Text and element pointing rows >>
** START **

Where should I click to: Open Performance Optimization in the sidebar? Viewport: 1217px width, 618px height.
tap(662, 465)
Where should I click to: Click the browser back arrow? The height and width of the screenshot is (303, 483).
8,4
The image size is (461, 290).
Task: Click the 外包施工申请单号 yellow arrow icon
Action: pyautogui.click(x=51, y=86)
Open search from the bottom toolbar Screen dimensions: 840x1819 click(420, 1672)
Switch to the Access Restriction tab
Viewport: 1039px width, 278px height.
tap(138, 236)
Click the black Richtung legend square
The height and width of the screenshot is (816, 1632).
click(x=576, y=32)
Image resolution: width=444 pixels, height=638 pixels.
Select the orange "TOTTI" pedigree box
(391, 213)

** END **

PROBLEM DESCRIPTION >>
Update the rows by replacing "Viewport" with "Window size" wherever it appears, leaving everything else unchanged.

RESULT FOR THIS EXERCISE >>
Where should I click to: Open Performance Optimization in the sidebar? Window size: 1217px width, 618px height.
tap(662, 465)
Where should I click to: Click the browser back arrow? The height and width of the screenshot is (303, 483).
8,4
The image size is (461, 290).
Task: Click the 外包施工申请单号 yellow arrow icon
Action: pyautogui.click(x=51, y=86)
Open search from the bottom toolbar Screen dimensions: 840x1819 click(420, 1672)
Switch to the Access Restriction tab
Window size: 1039px width, 278px height.
tap(138, 236)
Click the black Richtung legend square
The height and width of the screenshot is (816, 1632).
click(x=576, y=32)
Image resolution: width=444 pixels, height=638 pixels.
Select the orange "TOTTI" pedigree box
(391, 213)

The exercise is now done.